* Task requirements
The listing below must be reproduced in full, exactly as written.

------

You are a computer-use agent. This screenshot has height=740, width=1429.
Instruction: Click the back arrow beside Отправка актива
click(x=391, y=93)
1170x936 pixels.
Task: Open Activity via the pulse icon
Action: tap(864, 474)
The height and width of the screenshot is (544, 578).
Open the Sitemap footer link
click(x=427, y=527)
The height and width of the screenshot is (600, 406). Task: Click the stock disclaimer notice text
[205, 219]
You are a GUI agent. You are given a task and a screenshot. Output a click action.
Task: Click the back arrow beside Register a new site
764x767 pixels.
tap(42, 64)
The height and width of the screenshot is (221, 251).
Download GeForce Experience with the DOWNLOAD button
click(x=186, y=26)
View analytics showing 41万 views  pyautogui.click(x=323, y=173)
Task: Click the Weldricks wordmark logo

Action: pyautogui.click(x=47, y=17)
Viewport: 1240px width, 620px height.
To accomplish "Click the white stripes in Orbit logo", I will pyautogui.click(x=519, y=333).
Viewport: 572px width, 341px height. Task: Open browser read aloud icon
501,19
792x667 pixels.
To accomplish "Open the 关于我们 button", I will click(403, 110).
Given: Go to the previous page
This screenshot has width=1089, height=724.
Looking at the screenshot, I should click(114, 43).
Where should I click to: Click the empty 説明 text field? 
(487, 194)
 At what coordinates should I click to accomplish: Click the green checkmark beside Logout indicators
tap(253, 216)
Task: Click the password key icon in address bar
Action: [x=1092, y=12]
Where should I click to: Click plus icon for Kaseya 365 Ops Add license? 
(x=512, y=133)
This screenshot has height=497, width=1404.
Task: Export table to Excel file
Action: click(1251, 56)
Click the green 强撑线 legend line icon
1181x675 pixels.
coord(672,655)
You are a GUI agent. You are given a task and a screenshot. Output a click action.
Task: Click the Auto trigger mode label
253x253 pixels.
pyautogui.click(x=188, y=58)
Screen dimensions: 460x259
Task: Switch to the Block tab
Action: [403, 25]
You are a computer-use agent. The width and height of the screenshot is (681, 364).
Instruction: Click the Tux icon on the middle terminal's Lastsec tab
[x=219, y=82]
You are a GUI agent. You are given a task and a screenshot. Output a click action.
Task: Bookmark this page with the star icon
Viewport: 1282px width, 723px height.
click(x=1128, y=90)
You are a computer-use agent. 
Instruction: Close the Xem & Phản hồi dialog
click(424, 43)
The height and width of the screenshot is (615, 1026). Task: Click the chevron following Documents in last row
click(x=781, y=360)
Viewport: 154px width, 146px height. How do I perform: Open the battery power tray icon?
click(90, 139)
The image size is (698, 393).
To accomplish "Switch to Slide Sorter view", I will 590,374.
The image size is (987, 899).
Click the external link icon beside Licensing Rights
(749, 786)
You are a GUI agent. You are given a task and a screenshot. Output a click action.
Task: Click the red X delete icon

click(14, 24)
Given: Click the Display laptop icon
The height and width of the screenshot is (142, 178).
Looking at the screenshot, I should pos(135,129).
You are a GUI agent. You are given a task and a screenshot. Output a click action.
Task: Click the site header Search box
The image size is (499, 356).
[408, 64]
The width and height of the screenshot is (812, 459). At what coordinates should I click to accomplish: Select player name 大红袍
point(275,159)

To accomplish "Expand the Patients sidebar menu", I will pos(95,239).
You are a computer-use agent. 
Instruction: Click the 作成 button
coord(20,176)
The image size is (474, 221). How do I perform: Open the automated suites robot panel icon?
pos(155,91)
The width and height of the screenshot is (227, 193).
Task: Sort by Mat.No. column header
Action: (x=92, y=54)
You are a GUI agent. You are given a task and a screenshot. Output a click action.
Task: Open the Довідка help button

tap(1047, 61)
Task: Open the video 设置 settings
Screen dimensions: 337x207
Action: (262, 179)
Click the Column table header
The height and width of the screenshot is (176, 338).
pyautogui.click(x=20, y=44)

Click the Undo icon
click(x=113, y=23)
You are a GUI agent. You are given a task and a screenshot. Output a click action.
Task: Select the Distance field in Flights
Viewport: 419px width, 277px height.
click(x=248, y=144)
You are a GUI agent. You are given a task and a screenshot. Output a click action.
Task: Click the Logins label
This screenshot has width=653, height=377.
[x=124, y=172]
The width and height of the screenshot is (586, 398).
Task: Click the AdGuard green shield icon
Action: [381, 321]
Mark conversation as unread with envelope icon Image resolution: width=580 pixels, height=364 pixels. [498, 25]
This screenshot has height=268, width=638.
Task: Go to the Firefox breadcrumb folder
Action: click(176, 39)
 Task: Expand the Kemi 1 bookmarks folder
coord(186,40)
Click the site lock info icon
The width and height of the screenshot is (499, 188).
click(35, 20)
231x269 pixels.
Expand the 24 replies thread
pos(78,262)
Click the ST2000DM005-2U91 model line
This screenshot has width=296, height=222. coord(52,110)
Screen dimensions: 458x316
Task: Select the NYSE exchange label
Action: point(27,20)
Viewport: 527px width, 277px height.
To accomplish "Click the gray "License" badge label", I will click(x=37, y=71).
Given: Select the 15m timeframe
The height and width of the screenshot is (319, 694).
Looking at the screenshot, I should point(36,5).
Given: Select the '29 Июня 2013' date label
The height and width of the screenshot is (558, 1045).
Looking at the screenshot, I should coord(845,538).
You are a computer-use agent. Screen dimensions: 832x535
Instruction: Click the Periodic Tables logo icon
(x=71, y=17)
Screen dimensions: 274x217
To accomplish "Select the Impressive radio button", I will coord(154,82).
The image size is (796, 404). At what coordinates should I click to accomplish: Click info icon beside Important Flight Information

------

* Response to this task
You are a computer-use agent. This screenshot has height=740, width=1429.
Instruction: Click the back arrow beside Отправка актива
click(x=391, y=93)
1170x936 pixels.
Task: Open Activity via the pulse icon
Action: tap(864, 474)
The height and width of the screenshot is (544, 578).
Open the Sitemap footer link
click(x=427, y=527)
The height and width of the screenshot is (600, 406). Task: Click the stock disclaimer notice text
[205, 219]
You are a GUI agent. You are given a task and a screenshot. Output a click action.
Task: Click the back arrow beside Register a new site
764x767 pixels.
tap(42, 64)
The height and width of the screenshot is (221, 251).
Download GeForce Experience with the DOWNLOAD button
click(x=186, y=26)
View analytics showing 41万 views  pyautogui.click(x=323, y=173)
Task: Click the Weldricks wordmark logo

Action: pyautogui.click(x=47, y=17)
Viewport: 1240px width, 620px height.
To accomplish "Click the white stripes in Orbit logo", I will pyautogui.click(x=519, y=333).
Viewport: 572px width, 341px height. Task: Open browser read aloud icon
501,19
792x667 pixels.
To accomplish "Open the 关于我们 button", I will click(403, 110).
Given: Go to the previous page
This screenshot has width=1089, height=724.
Looking at the screenshot, I should click(114, 43).
Where should I click to: Click the empty 説明 text field? 
(487, 194)
 At what coordinates should I click to accomplish: Click the green checkmark beside Logout indicators
tap(253, 216)
Task: Click the password key icon in address bar
Action: [x=1092, y=12]
Where should I click to: Click plus icon for Kaseya 365 Ops Add license? 
(x=512, y=133)
This screenshot has height=497, width=1404.
Task: Export table to Excel file
Action: click(1251, 56)
Click the green 强撑线 legend line icon
1181x675 pixels.
coord(672,655)
You are a GUI agent. You are given a task and a screenshot. Output a click action.
Task: Click the Auto trigger mode label
253x253 pixels.
pyautogui.click(x=188, y=58)
Screen dimensions: 460x259
Task: Switch to the Block tab
Action: [403, 25]
You are a computer-use agent. The width and height of the screenshot is (681, 364).
Instruction: Click the Tux icon on the middle terminal's Lastsec tab
[x=219, y=82]
You are a GUI agent. You are given a task and a screenshot. Output a click action.
Task: Bookmark this page with the star icon
Viewport: 1282px width, 723px height.
click(x=1128, y=90)
You are a computer-use agent. 
Instruction: Close the Xem & Phản hồi dialog
click(424, 43)
The height and width of the screenshot is (615, 1026). Task: Click the chevron following Documents in last row
click(x=781, y=360)
Viewport: 154px width, 146px height. How do I perform: Open the battery power tray icon?
click(90, 139)
The image size is (698, 393).
To accomplish "Switch to Slide Sorter view", I will 590,374.
The image size is (987, 899).
Click the external link icon beside Licensing Rights
(749, 786)
You are a GUI agent. You are given a task and a screenshot. Output a click action.
Task: Click the red X delete icon

click(14, 24)
Given: Click the Display laptop icon
The height and width of the screenshot is (142, 178).
Looking at the screenshot, I should pos(135,129).
You are a GUI agent. You are given a task and a screenshot. Output a click action.
Task: Click the site header Search box
The image size is (499, 356).
[408, 64]
The width and height of the screenshot is (812, 459). At what coordinates should I click to accomplish: Select player name 大红袍
point(275,159)

To accomplish "Expand the Patients sidebar menu", I will pos(95,239).
You are a computer-use agent. 
Instruction: Click the 作成 button
coord(20,176)
The image size is (474, 221). How do I perform: Open the automated suites robot panel icon?
pos(155,91)
The width and height of the screenshot is (227, 193).
Task: Sort by Mat.No. column header
Action: (x=92, y=54)
You are a GUI agent. You are given a task and a screenshot. Output a click action.
Task: Open the Довідка help button

tap(1047, 61)
Task: Open the video 设置 settings
Screen dimensions: 337x207
Action: (262, 179)
Click the Column table header
The height and width of the screenshot is (176, 338).
pyautogui.click(x=20, y=44)

Click the Undo icon
click(x=113, y=23)
You are a GUI agent. You are given a task and a screenshot. Output a click action.
Task: Select the Distance field in Flights
Viewport: 419px width, 277px height.
click(x=248, y=144)
You are a GUI agent. You are given a task and a screenshot. Output a click action.
Task: Click the Logins label
This screenshot has width=653, height=377.
[x=124, y=172]
The width and height of the screenshot is (586, 398).
Task: Click the AdGuard green shield icon
Action: [381, 321]
Mark conversation as unread with envelope icon Image resolution: width=580 pixels, height=364 pixels. [498, 25]
This screenshot has height=268, width=638.
Task: Go to the Firefox breadcrumb folder
Action: click(176, 39)
 Task: Expand the Kemi 1 bookmarks folder
coord(186,40)
Click the site lock info icon
The width and height of the screenshot is (499, 188).
click(35, 20)
231x269 pixels.
Expand the 24 replies thread
pos(78,262)
Click the ST2000DM005-2U91 model line
This screenshot has width=296, height=222. coord(52,110)
Screen dimensions: 458x316
Task: Select the NYSE exchange label
Action: point(27,20)
Viewport: 527px width, 277px height.
To accomplish "Click the gray "License" badge label", I will click(x=37, y=71).
Given: Select the 15m timeframe
The height and width of the screenshot is (319, 694).
Looking at the screenshot, I should point(36,5).
Given: Select the '29 Июня 2013' date label
The height and width of the screenshot is (558, 1045).
Looking at the screenshot, I should coord(845,538).
You are a computer-use agent. Screen dimensions: 832x535
Instruction: Click the Periodic Tables logo icon
(x=71, y=17)
Screen dimensions: 274x217
To accomplish "Select the Impressive radio button", I will coord(154,82).
The image size is (796, 404). At what coordinates should I click to accomplish: Click info icon beside Important Flight Information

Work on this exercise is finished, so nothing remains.